Fabry-Perot Lasers as Enablers for Parallel Reservoir Computing

We introduce the use of Fabry-Perot (FP) lasers as potential neuromorphic computing machines with parallel processing capabilities. With the use of optical injection between a master FP laser and a slave FP laser under feedback we demonstrate the potential for scaling up the processing power at longitudinal mode granularity and perform real-time processing for signal equalization in 25 Gbaud intensity modulation direct detection optical communication systems. We demonstrate the improvement of classification performance as the number of nodes increases and the capability of simultaneous processing of arbitrary data streams. Extensive numerical simulations show that up to 8 longitudinal modes in typical Fabry-Perot lasers can be leveraged so as to enhance classification performance.

💡 Research Summary

This paper proposes a novel photonic reservoir computing (RC) architecture that exploits the intrinsic multimode nature of Fabry‑Perot (FP) lasers to achieve parallel processing and enhanced computational capacity. The system consists of a master‑slave laser configuration: a master FP laser is phase‑modulated with the incoming 25 Gbaud PAM‑4 signal combined with a random mask, and the resulting optical waveform is injected into a slave FP laser. The slave laser is placed in a short external cavity that provides delayed optical feedback, thereby creating a time‑delay reservoir. Because a typical FP laser supports several longitudinal modes (up to eight in the simulations), each mode can be demultiplexed after the slave laser and detected by an individual photodiode followed by an analog‑to‑digital converter (ADC). Consequently, each mode supplies its own set of virtual nodes, defined by the ratio of the cavity round‑trip time (T) to the node separation (θ ≈ 20 ps). With T ranging from 240 ps to 1 ns, a single mode can host between 12 and 50 virtual nodes; using M = 8 modes yields a total of up to 400 virtual nodes.

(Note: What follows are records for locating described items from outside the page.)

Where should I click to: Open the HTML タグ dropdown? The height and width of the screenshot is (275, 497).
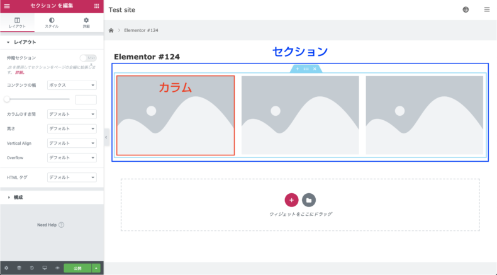point(72,177)
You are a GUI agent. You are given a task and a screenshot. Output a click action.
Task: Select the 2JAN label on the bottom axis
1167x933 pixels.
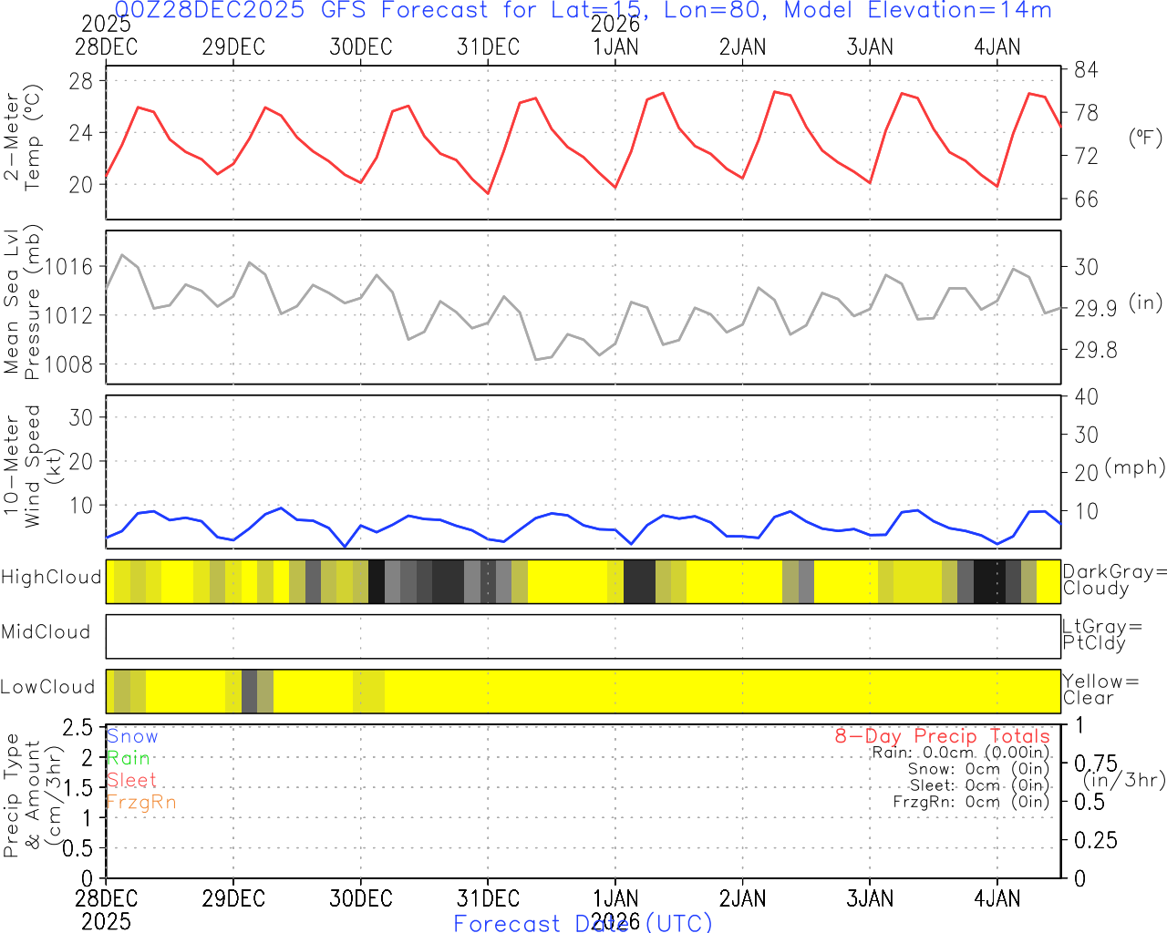pyautogui.click(x=742, y=898)
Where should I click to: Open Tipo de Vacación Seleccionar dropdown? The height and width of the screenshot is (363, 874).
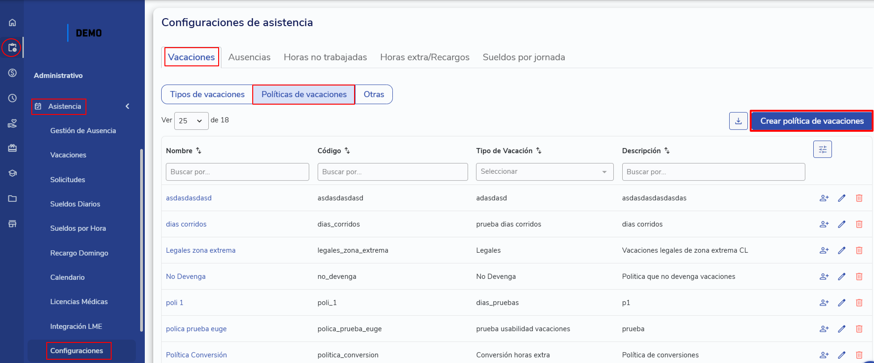coord(544,172)
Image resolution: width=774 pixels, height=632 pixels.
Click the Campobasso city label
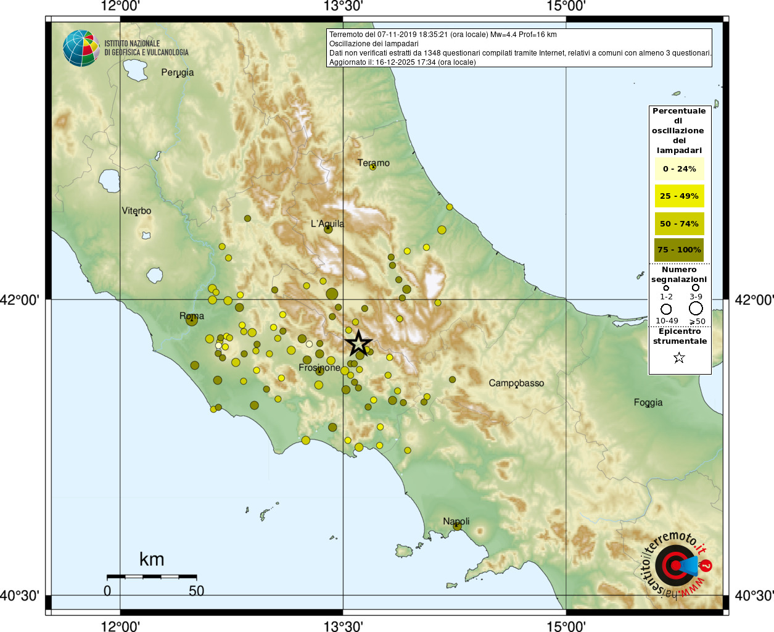coord(516,383)
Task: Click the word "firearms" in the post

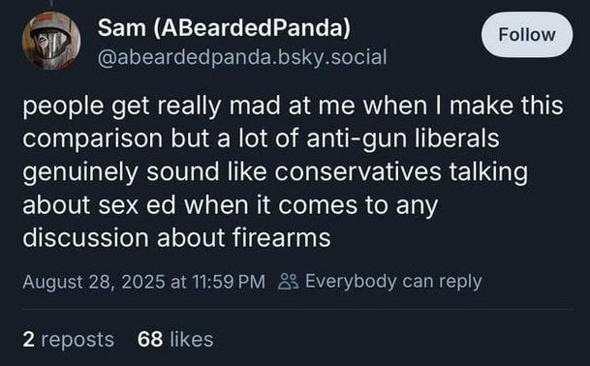Action: click(282, 238)
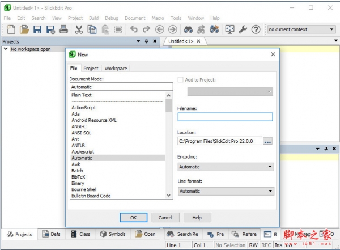Toggle the Ins insert mode indicator

pyautogui.click(x=278, y=245)
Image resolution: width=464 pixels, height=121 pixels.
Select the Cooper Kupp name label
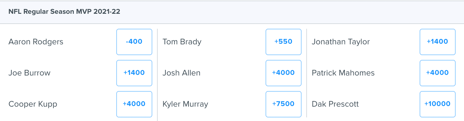tap(33, 104)
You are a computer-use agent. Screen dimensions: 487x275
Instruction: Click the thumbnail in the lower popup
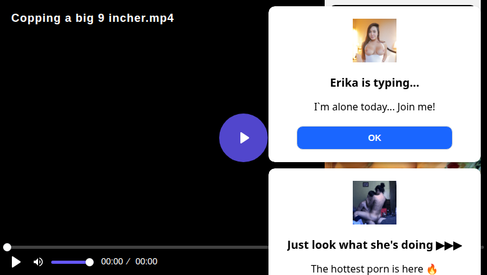pyautogui.click(x=374, y=203)

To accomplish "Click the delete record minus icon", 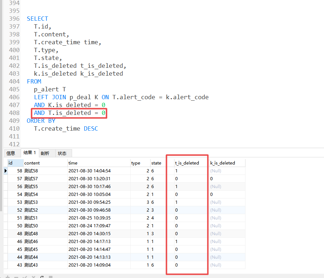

The authors model the dynamics of both lasers with standard rate equations for the complex field amplitudes and carrier densities, incorporating differential gain, gain saturation, linewidth enhancement, spontaneous emission noise, optical injection (k_in = 0.75) and feedback (k_f = 0.01). The free spectral range (FSR) of the slave laser is about 125 GHz, and the gain bandwidth is ~10 THz, ensuring that eight longitudinal modes are well separated and can be treated independently. The external cavity is deliberately kept short (≈1 cm) to enable monolithic integration on III‑V platforms.

For performance evaluation, the authors simulate transmission of a 25 Gbaud PAM‑4 signal over 50 km of standard single‑mode fiber using the split‑step Fourier method and the Manakov equations, including thermal and shot noise at the receiver. The distorted signal is injected into the reservoir after being multiplied by the random mask. The responses of all virtual nodes are sampled every θ, quantized with 8‑bit ADCs, and linearly combined using ridge regression. Training uses 60 000 symbols, while validation and testing each use 200 000 symbols organized in batches of 21 symbols to capture channel memory. The number of trainable weights equals M × N_v × 21.

Simulation results demonstrate a clear scaling advantage: with a single mode (M = 1) the bit‑error rate (BER) after RC processing improves from the raw 0.06 to just below the forward error correction (FEC) threshold of 3 × 10⁻³, but cannot reach lower values. When eight modes are employed (M = 8), the BER drops to the order of 10⁻⁴, comfortably surpassing the FEC limit. Moreover, the “advanced” architecture shown in Fig. 1b allows each mode to carry a distinct data stream, enabling simultaneous processing of multiple independent signals—a capability highly relevant for modern wavelength‑division multiplexed (WDM) networks.

The paper also discusses practical considerations. The short external cavity (240 ps round‑trip) corresponds to a physical length of about 1 cm, making on‑chip integration feasible. The required bias currents (30–35 mA) and injection/feedback strengths are compatible with existing semiconductor laser drivers. The authors acknowledge that their model neglects spatial hole burning and four‑wave mixing, effects that become significant for lasers with smaller FSR (<50 GHz); future work will need to incorporate these phenomena for a more accurate prediction.

In summary, the work establishes that Fabry‑Perot lasers, traditionally viewed as simple broadband sources, can serve as powerful neuromorphic processors when their longitudinal modes are harnessed as parallel reservoirs. By multiplying the number of virtual nodes through multimode operation, the system achieves both higher computational throughput and the ability to process several data streams concurrently, all while maintaining a compact footprint suitable for monolithic photonic integration. This contribution advances the state of the art in photonic reservoir computing, offering a pathway toward ultrafast, energy‑efficient, and scalable hardware for real‑time optical signal processing.